======== DATA EXCERPTS

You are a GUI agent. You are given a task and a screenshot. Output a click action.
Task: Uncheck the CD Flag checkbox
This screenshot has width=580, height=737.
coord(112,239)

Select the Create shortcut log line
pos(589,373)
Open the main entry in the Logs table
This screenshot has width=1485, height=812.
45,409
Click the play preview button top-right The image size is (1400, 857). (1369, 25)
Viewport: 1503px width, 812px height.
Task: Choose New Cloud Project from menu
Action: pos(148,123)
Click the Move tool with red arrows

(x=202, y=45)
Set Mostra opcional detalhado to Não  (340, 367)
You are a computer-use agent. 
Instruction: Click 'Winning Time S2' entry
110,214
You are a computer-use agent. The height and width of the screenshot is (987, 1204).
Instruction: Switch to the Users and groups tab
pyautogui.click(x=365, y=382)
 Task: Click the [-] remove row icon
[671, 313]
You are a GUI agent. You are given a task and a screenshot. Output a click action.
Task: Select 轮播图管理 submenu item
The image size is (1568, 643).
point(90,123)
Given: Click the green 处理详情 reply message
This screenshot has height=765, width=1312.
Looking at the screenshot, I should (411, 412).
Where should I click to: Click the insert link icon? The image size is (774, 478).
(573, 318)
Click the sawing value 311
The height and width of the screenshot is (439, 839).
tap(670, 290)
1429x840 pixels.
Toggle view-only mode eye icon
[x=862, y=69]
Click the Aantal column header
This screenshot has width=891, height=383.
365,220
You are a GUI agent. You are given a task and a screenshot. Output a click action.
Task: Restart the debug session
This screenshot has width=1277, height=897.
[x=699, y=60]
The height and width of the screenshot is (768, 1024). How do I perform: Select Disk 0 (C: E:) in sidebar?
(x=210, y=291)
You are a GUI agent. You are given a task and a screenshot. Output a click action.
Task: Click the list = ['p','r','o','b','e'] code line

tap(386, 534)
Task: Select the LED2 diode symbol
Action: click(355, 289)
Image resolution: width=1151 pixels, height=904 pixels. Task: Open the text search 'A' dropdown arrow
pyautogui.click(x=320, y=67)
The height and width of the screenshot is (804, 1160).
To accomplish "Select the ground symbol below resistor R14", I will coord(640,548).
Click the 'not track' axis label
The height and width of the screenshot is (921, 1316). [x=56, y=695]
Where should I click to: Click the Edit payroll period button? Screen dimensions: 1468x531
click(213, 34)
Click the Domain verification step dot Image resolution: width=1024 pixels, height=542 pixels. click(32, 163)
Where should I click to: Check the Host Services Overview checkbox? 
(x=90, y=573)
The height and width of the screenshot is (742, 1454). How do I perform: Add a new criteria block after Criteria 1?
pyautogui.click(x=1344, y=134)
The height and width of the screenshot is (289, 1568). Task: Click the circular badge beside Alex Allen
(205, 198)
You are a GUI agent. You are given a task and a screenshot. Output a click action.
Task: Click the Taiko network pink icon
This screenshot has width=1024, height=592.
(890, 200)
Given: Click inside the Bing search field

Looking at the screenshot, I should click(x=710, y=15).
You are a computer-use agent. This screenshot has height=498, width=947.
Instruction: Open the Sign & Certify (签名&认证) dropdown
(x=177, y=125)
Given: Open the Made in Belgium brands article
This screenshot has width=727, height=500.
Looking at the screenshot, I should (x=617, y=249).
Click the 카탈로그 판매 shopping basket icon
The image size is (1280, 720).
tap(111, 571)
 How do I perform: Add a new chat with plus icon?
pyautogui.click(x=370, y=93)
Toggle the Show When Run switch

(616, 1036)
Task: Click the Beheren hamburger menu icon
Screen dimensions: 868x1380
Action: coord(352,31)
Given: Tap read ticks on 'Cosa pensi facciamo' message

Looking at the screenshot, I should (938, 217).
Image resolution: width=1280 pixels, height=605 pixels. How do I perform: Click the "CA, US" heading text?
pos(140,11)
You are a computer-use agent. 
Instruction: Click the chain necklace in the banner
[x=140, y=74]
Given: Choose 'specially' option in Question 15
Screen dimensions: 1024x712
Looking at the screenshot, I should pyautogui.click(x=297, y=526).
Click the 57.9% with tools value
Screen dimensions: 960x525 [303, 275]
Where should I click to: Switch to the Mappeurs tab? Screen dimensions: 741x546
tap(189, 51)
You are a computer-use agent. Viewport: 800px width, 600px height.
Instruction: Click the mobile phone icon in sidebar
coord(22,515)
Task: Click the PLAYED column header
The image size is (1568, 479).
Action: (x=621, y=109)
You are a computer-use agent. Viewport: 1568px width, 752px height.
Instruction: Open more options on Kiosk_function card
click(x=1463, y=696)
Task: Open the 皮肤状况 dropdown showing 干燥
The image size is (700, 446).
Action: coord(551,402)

================

● EXERCISE DETAILS
What you return should be exactly the lines above, starting at the one with "Instruction: Click 'Winning Time S2' entry" and ending at the one with "The height and width of the screenshot is (804, 1160).", and nothing else.

● EXERCISE OUTPUT
Instruction: Click 'Winning Time S2' entry
110,214
You are a computer-use agent. The height and width of the screenshot is (987, 1204).
Instruction: Switch to the Users and groups tab
pyautogui.click(x=365, y=382)
 Task: Click the [-] remove row icon
[671, 313]
You are a GUI agent. You are given a task and a screenshot. Output a click action.
Task: Select 轮播图管理 submenu item
The image size is (1568, 643).
point(90,123)
Given: Click the green 处理详情 reply message
This screenshot has height=765, width=1312.
Looking at the screenshot, I should (411, 412).
Where should I click to: Click the insert link icon? The image size is (774, 478).
(573, 318)
Click the sawing value 311
The height and width of the screenshot is (439, 839).
tap(670, 290)
1429x840 pixels.
Toggle view-only mode eye icon
[x=862, y=69]
Click the Aantal column header
This screenshot has width=891, height=383.
365,220
You are a GUI agent. You are given a task and a screenshot. Output a click action.
Task: Restart the debug session
This screenshot has width=1277, height=897.
[x=699, y=60]
The height and width of the screenshot is (768, 1024). How do I perform: Select Disk 0 (C: E:) in sidebar?
(x=210, y=291)
You are a GUI agent. You are given a task and a screenshot. Output a click action.
Task: Click the list = ['p','r','o','b','e'] code line

tap(386, 534)
Task: Select the LED2 diode symbol
Action: click(355, 289)
Image resolution: width=1151 pixels, height=904 pixels. Task: Open the text search 'A' dropdown arrow
pyautogui.click(x=320, y=67)
The height and width of the screenshot is (804, 1160).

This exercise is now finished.